O senhor ministro Rondon Pacheco, apresenta duas sugestões, senhor presidente. Primeiro, que o prazo de recesso, acaso decretado, para o Congresso Nacional, Assembléias Legislativas ou Câmaras Municipais, devesse ser fixado previamente. Nós entendemos que não, nós entendemos que o prazo do recesso deve ficar, isto sim, ao arbítrio do presidente da República, que, no momento que julgar oportuno, convocará o Congresso Nacional para retornar às suas funções constitucionais.

Não receiamos que, porventura, uma atitude como esta possa ser tida, lá fora, como objeto de entendimentos, ou, para usar da expressão um pouco chula, de "cambalacho político". Nem da parte do Poder Executivo, nem da parte do Poder Legislativo, se poderia fazer semelhante juízo. Não vejo razões por que se fixar este prazo, quando fica entregue à prudência de Vossa Excelência a sua determinação.

Quanto ao se fixar o prazo de duração do próprio Ato Institucional, a experiência demonstra como foi errado fixarmos os prazos no Ato Institucional nº 1. Penso que isto é motivo mais do que suficiente para justificar que, este ato, outorgado como foi, possa até mesmo ser revogado a curto ou a longo prazo.

Outros fatos podem se suceder, mas limitar no tempo aquilo que agora se dispõe a fazer para assegurar a continuidade da revolução de 1964 seria, para nós, com a devida venia, incidir no mesmo erro praticado no Ato Institucional nº 1, quando a revolução se autolimitou e a consequência é a autodestruição que estão querendo provocar dentro dela própria.
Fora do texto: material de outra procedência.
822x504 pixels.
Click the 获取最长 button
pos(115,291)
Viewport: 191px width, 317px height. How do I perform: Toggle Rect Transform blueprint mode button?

São essas, senhor presidente da República, as observações que apresento à decisão de Vossa Excelência quanto às sugestões que foram apresentadas.

 

 

 

 

 

 

 

 

 

 

 

O ministro da Justiça, Luís Antônio da Gama e Silva, foi responsável pelas considerações finais sobre os votos. Propositor do ato, era rigorosamente a favor até mesmo de medidas mais rígidas do que aquelas expostas no AI-5.

 

Em 13 minutos de discurso, gastou boa parte do tempo expondo argumentos que contrariavam a opinião de do então vice-presidente, Pedro Aleixo.

 

"Não acredito que se estabeleça uma ditadura, porque não se dá a vossa excelência o senhor presidente da República um poder discricionário que é a nota qualitativa dos regimes ditatoriais", disse.

 

Desse modo, para Gama e Silva, a decretação de estado de sítio não era suficiente para conter a subversão e assegurar a ordem.

 

"Se essa ordem democrática corre risco, outra razão não existe senão nos socorrermos dos instrumentos revolucionários adequados para que possamos restaurar a verdadeira democracia, autêntica democracia, que é o desejo de todos nós", afirmou.